* YOUR GOAL: Within the listing below, the lines to output run from the one containing "Image resolution: width=744" through the one containing "Screen dimensions: 575x375"; copy them exactly and nothing else.
┄┄┄┄┄┄┄┄┄┄
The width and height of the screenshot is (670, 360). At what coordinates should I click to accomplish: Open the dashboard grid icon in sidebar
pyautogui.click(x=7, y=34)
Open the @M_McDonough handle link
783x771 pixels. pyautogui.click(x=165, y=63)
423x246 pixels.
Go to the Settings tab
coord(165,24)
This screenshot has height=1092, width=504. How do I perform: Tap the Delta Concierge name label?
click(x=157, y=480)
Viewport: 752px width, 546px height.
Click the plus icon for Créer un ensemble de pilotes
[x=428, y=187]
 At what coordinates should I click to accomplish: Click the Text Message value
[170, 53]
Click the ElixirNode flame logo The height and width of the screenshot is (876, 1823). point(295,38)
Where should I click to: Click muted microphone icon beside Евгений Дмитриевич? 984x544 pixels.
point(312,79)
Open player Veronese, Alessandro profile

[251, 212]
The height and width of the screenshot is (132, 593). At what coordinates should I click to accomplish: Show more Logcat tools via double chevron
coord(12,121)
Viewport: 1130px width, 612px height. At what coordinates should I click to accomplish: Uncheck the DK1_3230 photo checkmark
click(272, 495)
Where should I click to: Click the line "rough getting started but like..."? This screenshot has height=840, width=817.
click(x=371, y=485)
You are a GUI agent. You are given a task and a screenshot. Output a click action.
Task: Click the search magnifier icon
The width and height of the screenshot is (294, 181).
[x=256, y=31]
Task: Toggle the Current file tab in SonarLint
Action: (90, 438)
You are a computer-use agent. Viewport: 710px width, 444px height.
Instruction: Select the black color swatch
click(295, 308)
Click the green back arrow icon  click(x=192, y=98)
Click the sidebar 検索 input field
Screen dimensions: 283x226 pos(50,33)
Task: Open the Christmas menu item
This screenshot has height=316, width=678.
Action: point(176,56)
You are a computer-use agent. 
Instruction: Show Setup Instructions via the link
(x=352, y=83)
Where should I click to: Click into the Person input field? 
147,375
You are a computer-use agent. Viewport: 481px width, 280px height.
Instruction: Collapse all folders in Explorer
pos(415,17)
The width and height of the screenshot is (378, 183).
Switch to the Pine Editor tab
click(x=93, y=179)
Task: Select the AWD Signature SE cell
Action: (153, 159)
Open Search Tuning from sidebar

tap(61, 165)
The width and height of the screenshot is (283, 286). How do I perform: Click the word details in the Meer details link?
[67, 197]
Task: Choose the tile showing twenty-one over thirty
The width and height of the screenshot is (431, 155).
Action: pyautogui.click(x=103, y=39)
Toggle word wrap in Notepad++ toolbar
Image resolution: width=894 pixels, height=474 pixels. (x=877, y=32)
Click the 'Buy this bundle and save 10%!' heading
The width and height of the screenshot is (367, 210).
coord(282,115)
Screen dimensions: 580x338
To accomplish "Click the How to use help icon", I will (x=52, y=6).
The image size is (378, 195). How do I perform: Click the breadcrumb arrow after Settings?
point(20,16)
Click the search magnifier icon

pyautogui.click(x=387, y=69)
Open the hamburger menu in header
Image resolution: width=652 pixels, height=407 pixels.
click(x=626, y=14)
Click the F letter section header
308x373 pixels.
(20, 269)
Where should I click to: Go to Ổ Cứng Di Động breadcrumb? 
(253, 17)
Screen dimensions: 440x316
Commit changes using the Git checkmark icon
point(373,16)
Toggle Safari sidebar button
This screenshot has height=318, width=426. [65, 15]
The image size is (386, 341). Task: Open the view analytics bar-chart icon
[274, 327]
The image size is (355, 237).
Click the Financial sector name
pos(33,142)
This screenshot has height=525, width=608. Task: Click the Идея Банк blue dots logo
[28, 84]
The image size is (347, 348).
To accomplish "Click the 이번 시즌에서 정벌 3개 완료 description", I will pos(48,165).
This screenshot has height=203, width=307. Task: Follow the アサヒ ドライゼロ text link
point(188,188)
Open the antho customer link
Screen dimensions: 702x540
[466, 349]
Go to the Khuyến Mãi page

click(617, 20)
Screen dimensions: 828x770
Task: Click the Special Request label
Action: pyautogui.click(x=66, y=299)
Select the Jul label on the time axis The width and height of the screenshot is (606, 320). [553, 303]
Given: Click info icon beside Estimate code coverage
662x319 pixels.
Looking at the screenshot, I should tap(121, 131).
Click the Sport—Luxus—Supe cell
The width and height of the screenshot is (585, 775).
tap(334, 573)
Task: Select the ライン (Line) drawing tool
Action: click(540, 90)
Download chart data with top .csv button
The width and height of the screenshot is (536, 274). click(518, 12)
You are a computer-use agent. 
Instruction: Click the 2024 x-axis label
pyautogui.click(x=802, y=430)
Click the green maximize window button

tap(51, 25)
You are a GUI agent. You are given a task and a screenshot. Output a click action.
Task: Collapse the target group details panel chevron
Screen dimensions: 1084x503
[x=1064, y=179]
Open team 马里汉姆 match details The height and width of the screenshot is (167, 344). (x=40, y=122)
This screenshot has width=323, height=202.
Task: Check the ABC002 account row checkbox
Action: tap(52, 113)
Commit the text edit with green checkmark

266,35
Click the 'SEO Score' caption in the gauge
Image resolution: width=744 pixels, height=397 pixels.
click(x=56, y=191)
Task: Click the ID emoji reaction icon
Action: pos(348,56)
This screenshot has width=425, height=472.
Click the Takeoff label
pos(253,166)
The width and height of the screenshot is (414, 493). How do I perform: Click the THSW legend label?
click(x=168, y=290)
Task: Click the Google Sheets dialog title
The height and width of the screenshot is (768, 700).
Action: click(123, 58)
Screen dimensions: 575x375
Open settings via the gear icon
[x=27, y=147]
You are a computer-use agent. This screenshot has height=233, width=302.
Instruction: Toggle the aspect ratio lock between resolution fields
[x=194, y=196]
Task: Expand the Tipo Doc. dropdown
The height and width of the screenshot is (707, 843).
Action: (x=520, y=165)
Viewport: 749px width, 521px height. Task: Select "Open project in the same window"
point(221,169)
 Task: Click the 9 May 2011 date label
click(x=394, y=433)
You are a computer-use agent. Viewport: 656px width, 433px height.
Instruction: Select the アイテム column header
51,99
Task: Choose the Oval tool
┄┄┄┄┄┄┄┄┄┄
* SOLVED PROBLEM:
Image resolution: width=744 pixels, height=397 pixels.
click(x=56, y=191)
Task: Click the ID emoji reaction icon
Action: pos(348,56)
This screenshot has width=425, height=472.
Click the Takeoff label
pos(253,166)
The width and height of the screenshot is (414, 493). How do I perform: Click the THSW legend label?
click(x=168, y=290)
Task: Click the Google Sheets dialog title
The height and width of the screenshot is (768, 700).
Action: click(123, 58)
Screen dimensions: 575x375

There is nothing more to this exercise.